As
semiconductor devices are miniaturized, the importance of atomic
layer deposition (ALD) technology is growing. When designing ALD precursors,
it is important to consider the melting point, because the precursors
should have melting points lower than the process temperature. However,
obtaining melting point data is challenging due to experimental sensitivity
and high computational costs. As a result, a comprehensive and well-organized
database for the melting point of the OMCs has not been fully reported
yet. Therefore, in this study, we constructed a database of melting
points for 1,845 OMCs, including 58 metal and 6 metalloid elements.
The database contains CAS numbers, molecular formulas, and structural
information and was constructed through automatic extraction and systematic
curation. The melting point information was extracted using two methods:
1) 1,434 materials from 11 chemical vendor databases and 2) 411 materials
identified through natural language processing (NLP) techniques with
an accuracy of 86.3%, based on 2,096 scientific papers published over
the past 29 years. In our database, the OMCs contain up to around
250 atoms and have melting points that range from −170 to
1610 °C. The main source is the Chemsrc database, accounting
for 607 materials (32.9%), and Fe is the most common central metal
or metalloid element (15.0%), followed by Si (11.6%) and B (6.7%).

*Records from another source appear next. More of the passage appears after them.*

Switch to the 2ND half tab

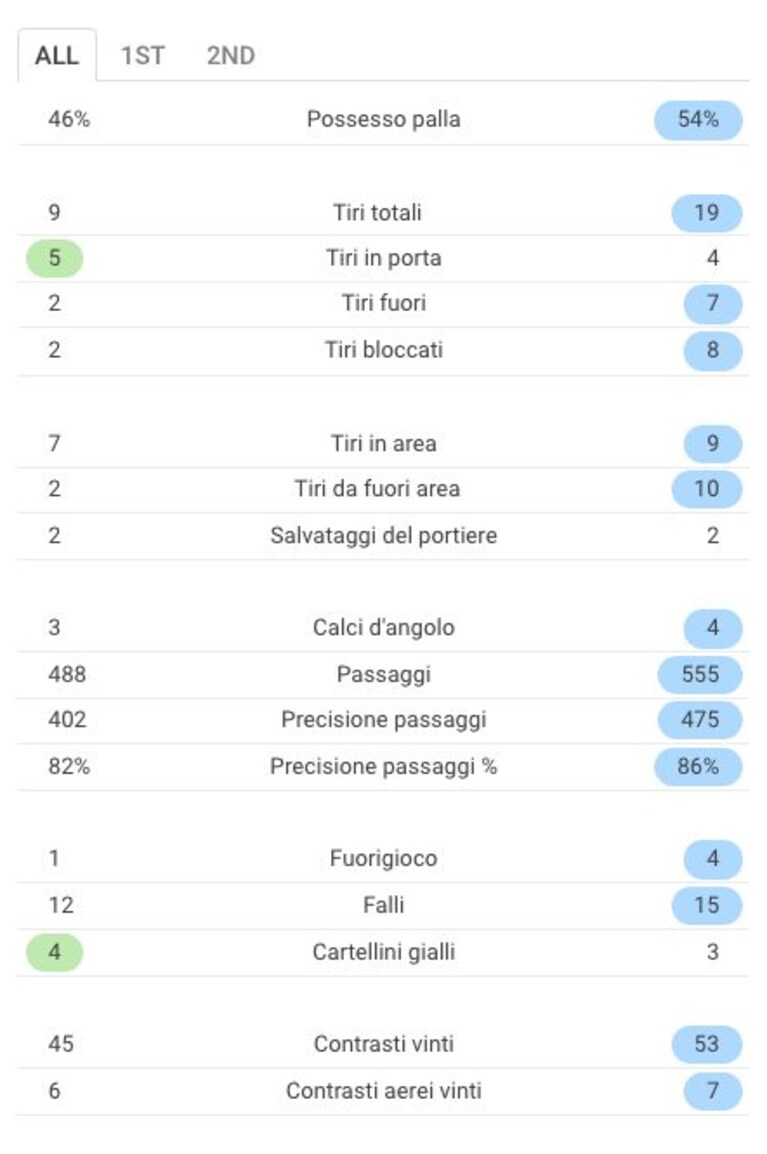(230, 55)
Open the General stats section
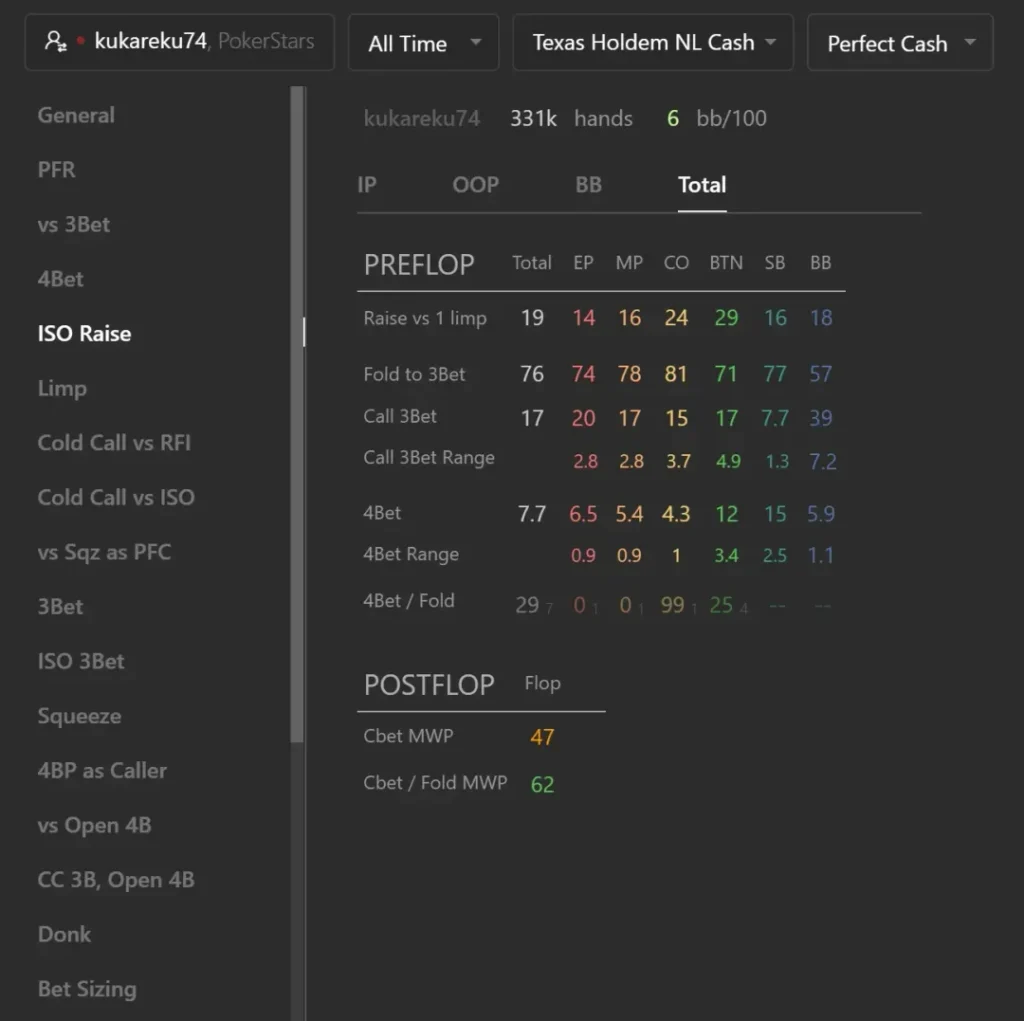Viewport: 1024px width, 1021px height. pyautogui.click(x=76, y=116)
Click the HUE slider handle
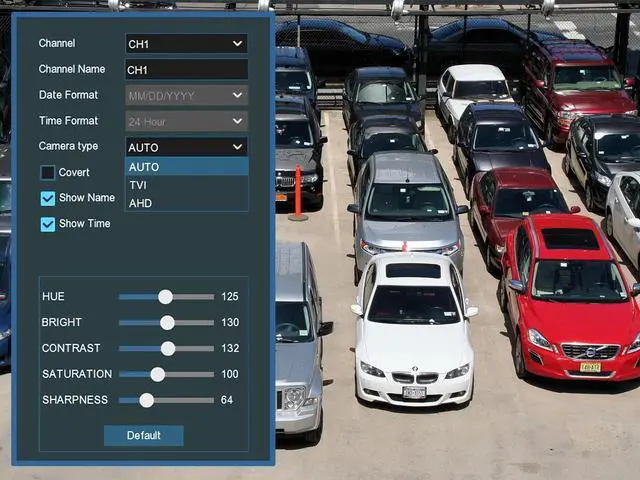The height and width of the screenshot is (480, 640). click(x=165, y=297)
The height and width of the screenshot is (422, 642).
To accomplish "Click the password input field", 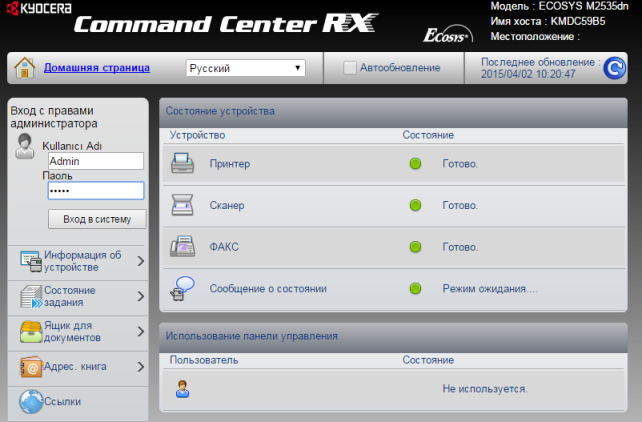I will coord(95,191).
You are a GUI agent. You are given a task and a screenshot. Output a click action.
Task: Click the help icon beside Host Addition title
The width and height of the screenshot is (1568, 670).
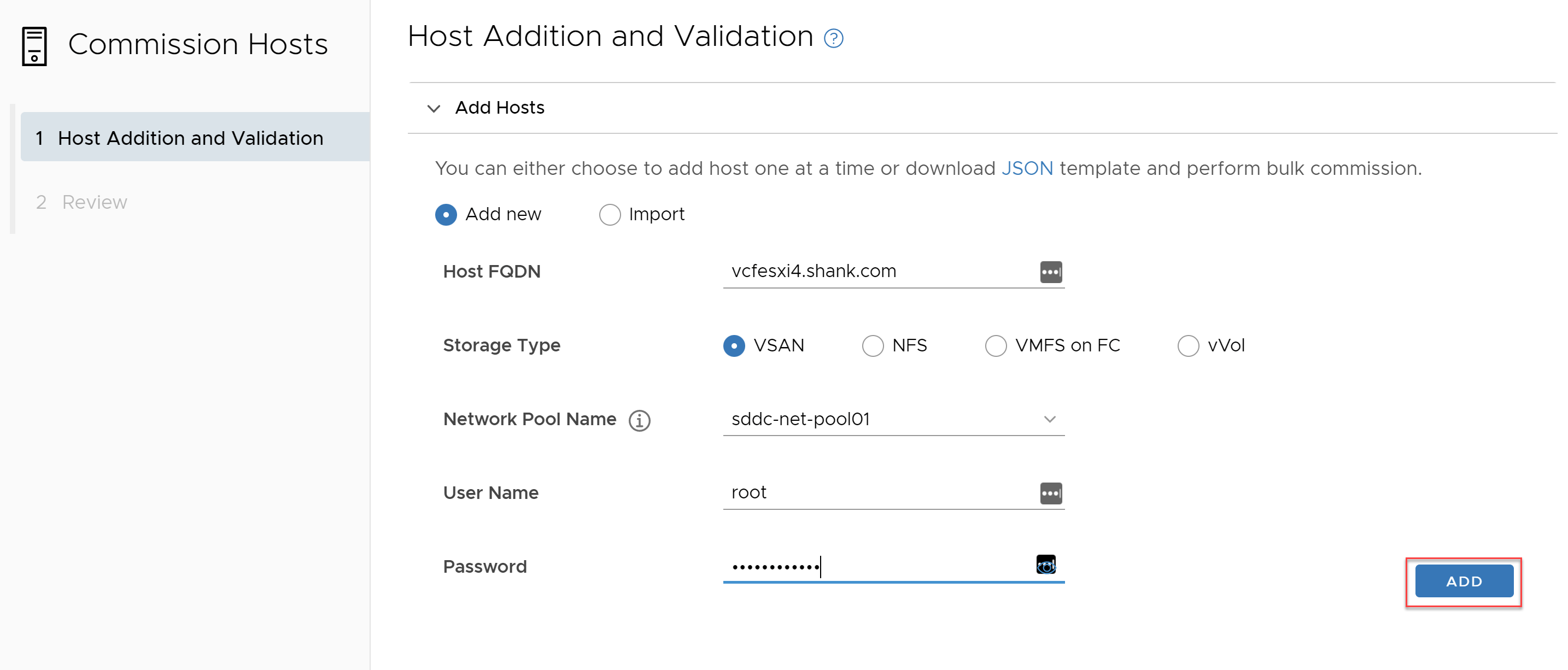click(x=833, y=39)
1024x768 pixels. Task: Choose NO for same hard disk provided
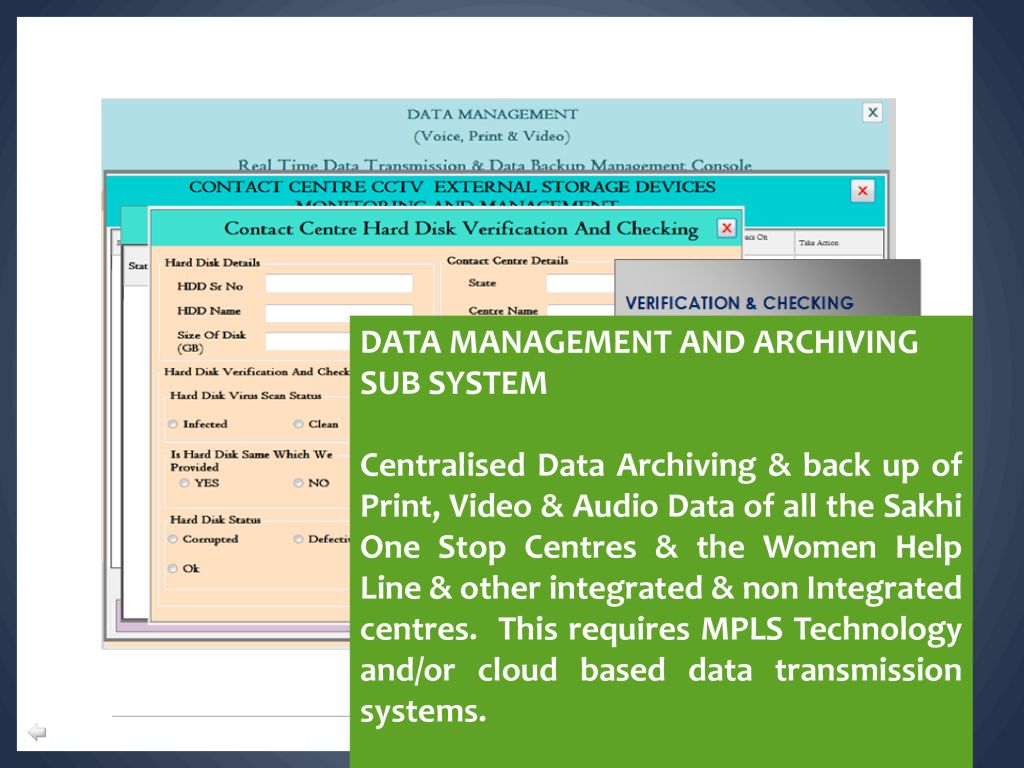point(299,483)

To validate the utilization of the constructed database, a multimodal
neural network model was developed integrating graph-based and feature-based
information as descriptors to predict the melting points of the OMCs
but moderate performance. We believe the current approach reduces
the time and cost associated with hand-operated data collection and
processing, contributing to effective screening of potentially promising
ALD precursors and providing crucial information for the advancement
of the semiconductor industry.